Blow Out – Brian de Palma

John Travolta

Fort du succès commercial de Pulsions, Brian De Palma entreprend la réalisation d’un film plus ambitieux et aux ramifications plus importantes. Blow Out sort en 1981 sur les écrans. L’attente est grande puisque son « héros » en est John Travolta. Il vient de connaître deux énormes succès, Grease et La fièvre du samedi soir, mais ses films suivants, dit sérieux, Moment by Moment et Urban Cow-boy sont des  échecs artistiques et commerciaux absolus. Il doit donc se refaire avec ce film. A cause de sa vedette et de la réputation de son auteur, Blow Out sera « mal vu » par la critique et mal perçu par les spectateurs.

De Palma anticipant les réactions, joue immédiatement sur une similitude de titre entre le film de Michelangelo Antonioni, Blow Up et Blow Out, alors que les deux films n’entretiennent que peu de rapport. C’est plutôt du côté de Conversation secrète de Francis Ford Coppola qu’il faut aller voir pour éventuellement créer un parallèle, en se basant sur l’utilisation du son comme élément de vérité, révélateur d’une manipulation politique. Le film s’inscrit aussi dans une veine « romantique » voir « sentimentale », que de Palma, peut-être suite à l’échec commerciale du film, n’empruntera hélas plus vraiment.

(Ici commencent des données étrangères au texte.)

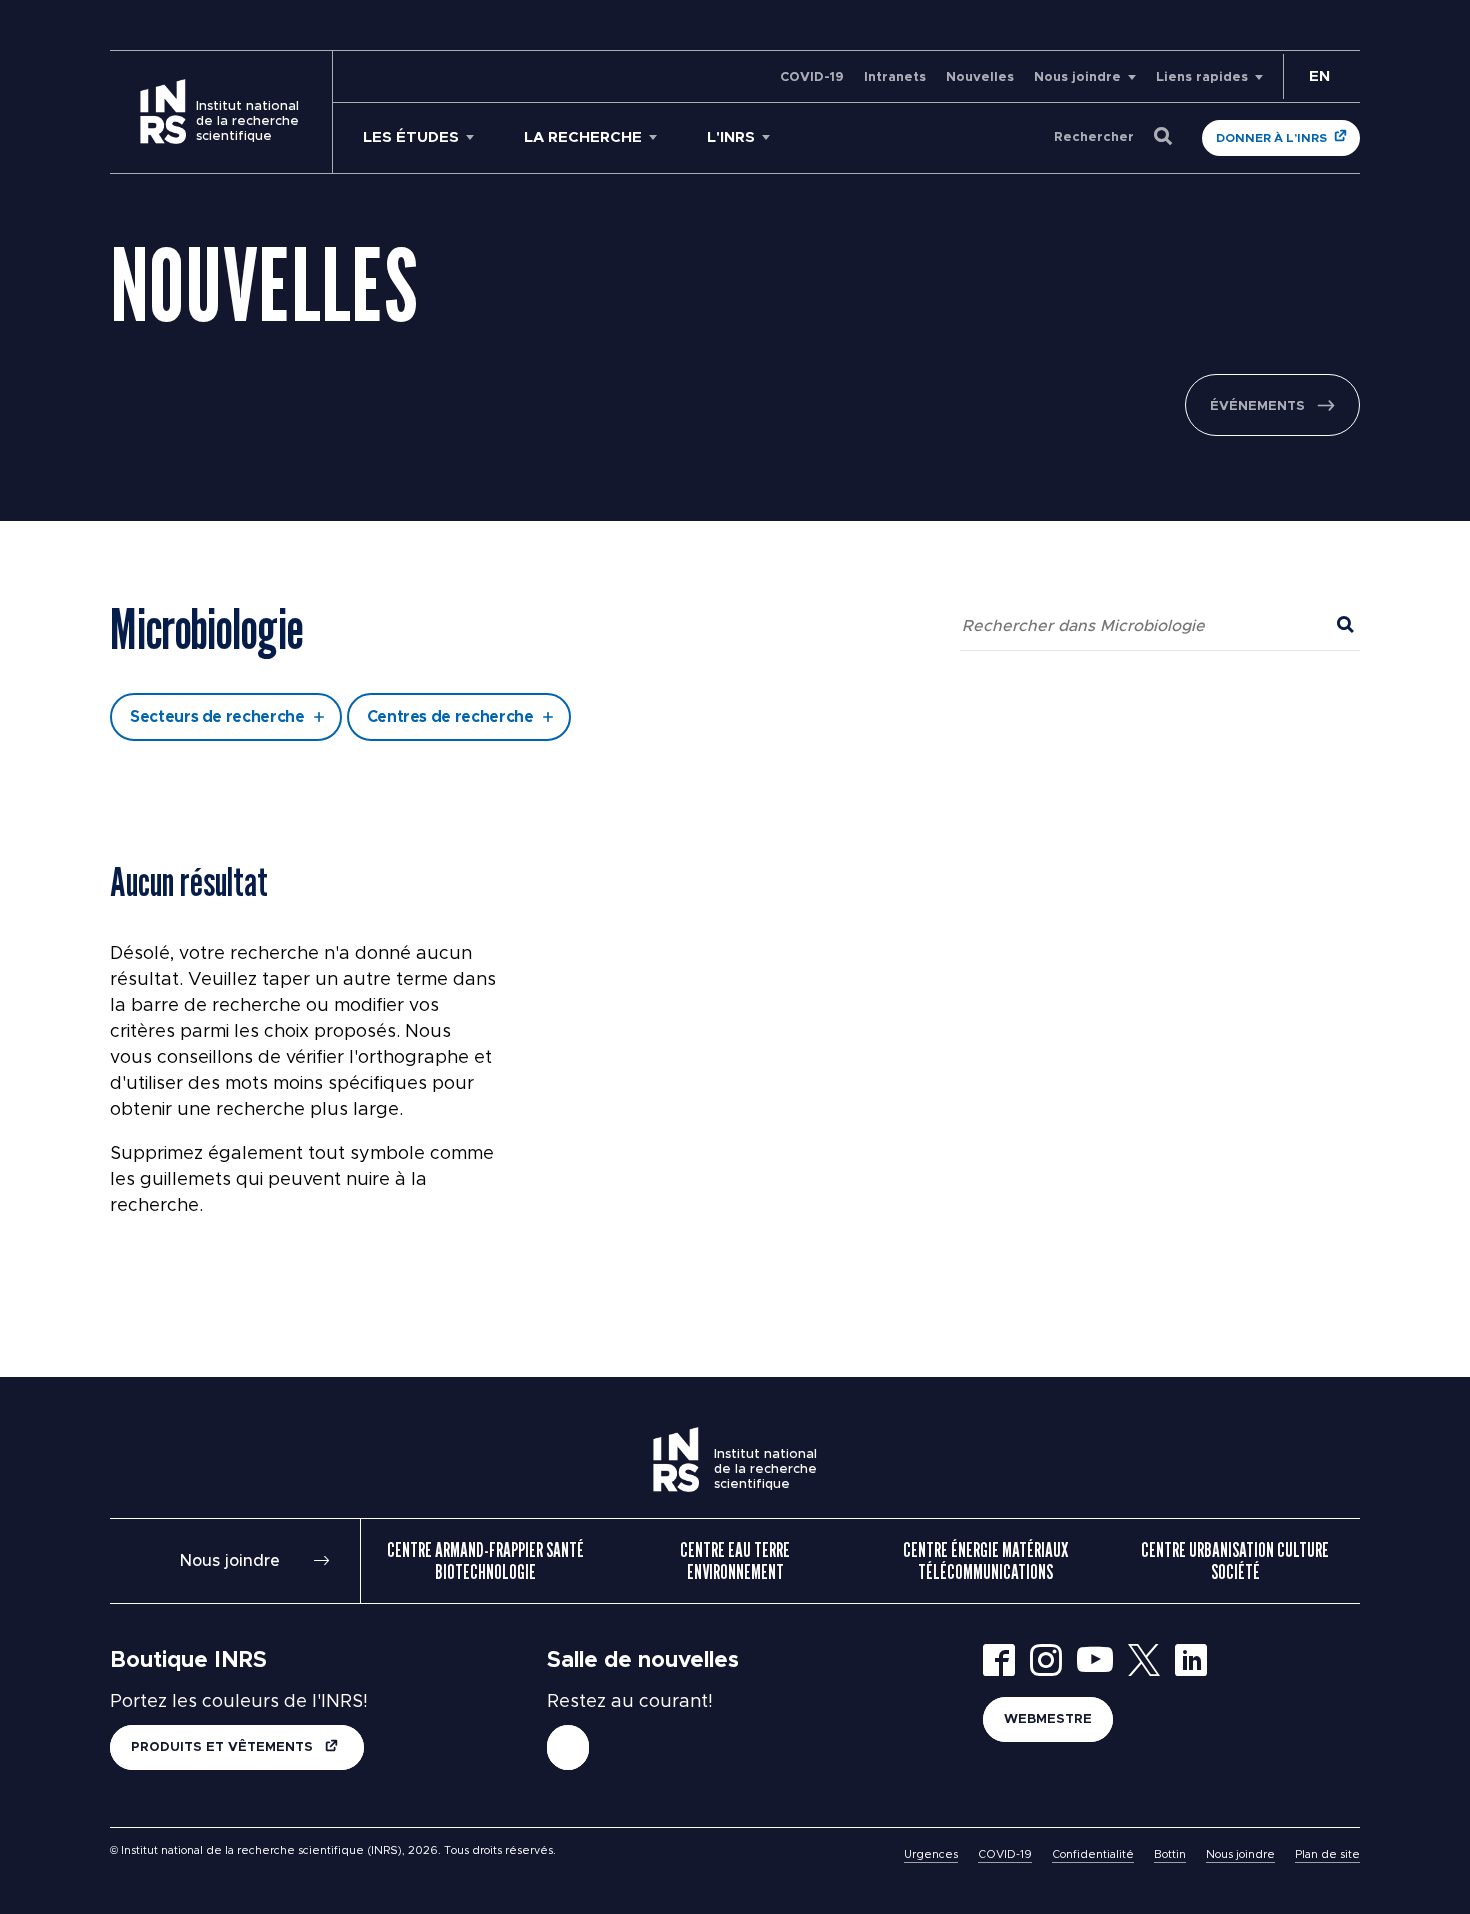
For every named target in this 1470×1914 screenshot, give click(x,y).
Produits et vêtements (224, 1747)
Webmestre (1048, 1719)
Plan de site (1327, 1854)
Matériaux (558, 563)
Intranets (895, 77)
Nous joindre (1077, 77)
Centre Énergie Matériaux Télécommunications (985, 1561)
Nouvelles (980, 77)
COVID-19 (812, 77)
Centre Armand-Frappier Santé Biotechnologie (485, 1561)
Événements (1257, 406)
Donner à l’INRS (1271, 138)
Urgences (931, 1854)
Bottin (1170, 1854)
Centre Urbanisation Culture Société (1235, 1561)
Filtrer (735, 645)
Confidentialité (1093, 1854)
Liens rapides (1202, 77)
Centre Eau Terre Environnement (735, 1561)
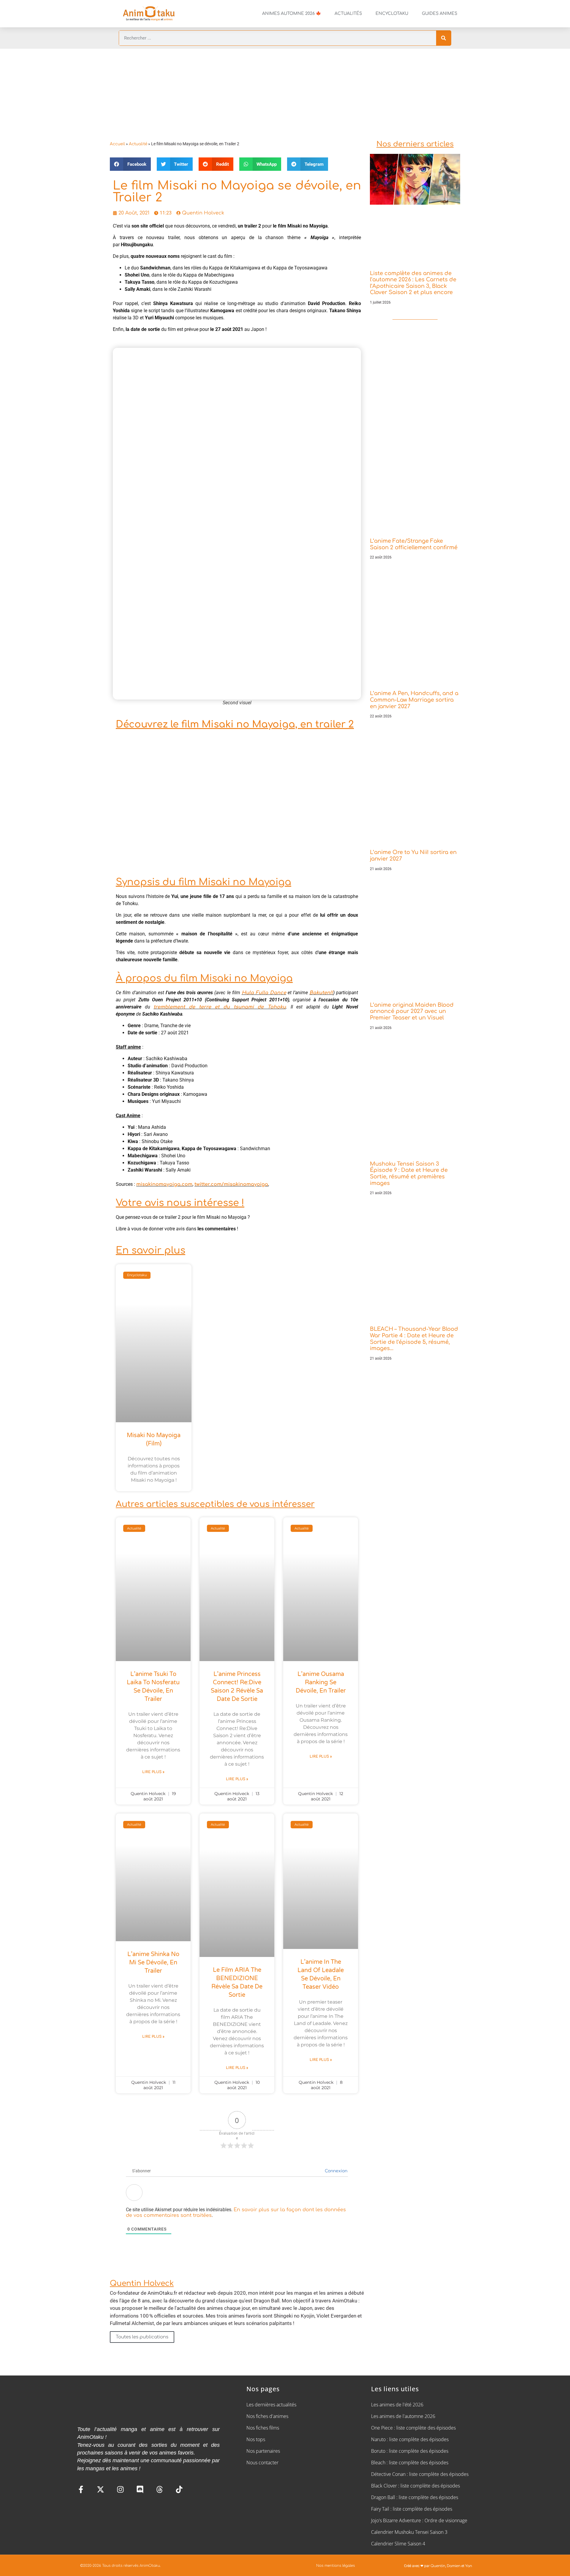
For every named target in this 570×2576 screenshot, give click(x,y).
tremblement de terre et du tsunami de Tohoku (219, 1007)
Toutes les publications (142, 2337)
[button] (130, 164)
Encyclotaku (392, 13)
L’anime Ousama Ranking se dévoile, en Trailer (321, 1682)
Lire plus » (153, 1772)
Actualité (138, 144)
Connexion (335, 2171)
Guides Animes (439, 13)
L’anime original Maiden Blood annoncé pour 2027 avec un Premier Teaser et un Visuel (412, 1011)
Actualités (348, 13)
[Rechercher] (443, 38)
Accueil (117, 144)
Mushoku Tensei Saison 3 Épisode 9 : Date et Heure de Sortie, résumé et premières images (409, 1173)
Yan (468, 2566)
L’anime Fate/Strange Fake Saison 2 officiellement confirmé (413, 544)
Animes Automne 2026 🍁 (291, 13)
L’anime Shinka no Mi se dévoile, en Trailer (153, 1962)
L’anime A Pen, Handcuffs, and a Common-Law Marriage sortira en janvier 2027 (414, 699)
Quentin (437, 2566)
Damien (453, 2566)
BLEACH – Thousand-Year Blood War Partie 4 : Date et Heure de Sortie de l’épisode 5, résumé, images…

L’ouverture de Blow Out en caméra subjective est une sorte de parodie de ce que l’on attend de De Palma en tant que cinéaste de film de genre et plus particulièrement dans le domaine de l’horreur. La séquence se clôt sur le cri d’une jeune femme sous la douche. Ce cri ridicule nous propulse dans la salle de mixage du film, où se pose le problème de la voix de l’actrice. Le cri doit être vrai dans cette fabrication, ce qu’est le film, pour l’adhésion du public. Le split screen, qui suit pendant le générique, est à la fois vrai et faux : vrai quand ouvertement les deux images présentent des rapports de cadre totalement différents, faux quand il s’agit d’un jeu de profondeur de champ, entre l’ingénieur du son au travail et la convention politique sur l’écran de télévision. Les éléments de construction étant en place et générique fini, Blow Out peut débuter.

Accident Blow Out

Un ingénieur du son enregistre dans un parc des ambiances de nuit pour son film d’horreur. D’emblée, De Palma, joue sur deux registres, le son réel de la nuit et sa destination, la fiction, c’est-à-dire, la recréation, l’irréel aussi médiocre soit-il. Ainsi un son d’ambiance donne-t-il à la fiction une base de réalité sans laquelle le spectateur, de manière imperceptible, ne pourrait adhérer. Le son est donc clairement une forme de manipulation de l’audience. Le film passe de la théorie  à la démonstration pratique, notre ingénieur du son est témoin d’un accident. Sur un pont, une voiture dérape et plonge dans un lac, alors qu’il enregistre. Il voit directement un événement mais la réalité de celui-ci est tout autre, ce que nous découvrirons plus tard. On peut dire que tout le cinéma de Brian de Palma se situe dans la révélation d’éléments qui éclairent la réalité, alors que cette même réalité est sous nos yeux. Encore faut-il faire l’effort de partir à sa recherche. Nous pouvons même affirmer que De Palma est en cela un cinéaste beaucoup plus proche de certaines préoccupations d’Orson Welles que d’Alfred Hitchcock auquel il est souvent comparé.  Scénario bien plus habile qu’il n’y parait, De Palma signe avec Blow Out, un vrai faux film de genre, l’une de ses meilleurs réalisations.

Fernand Garcia

Blow Out, un film de Brian De Palma avec John Travolta, Nancy Allen, John Lithgow, Dennis Franz. Scénario : Brian De Palma. Directeur de la photographie : Vilmos Zsigmond. Montage : Paul Hirsch. Musique : Pino Donaggio. Producteur : George Litto. Production : Filmways Pictures – Cinema 77 – Geria Productions. États-Unis. 1981. 107 mn. 1981. Panavision. Format image : 2,35 :1. Couleur. Distribution (re-sortie 2012) : Mission.

Blow Out, édité en DVD-Blu-ray par Carlotta.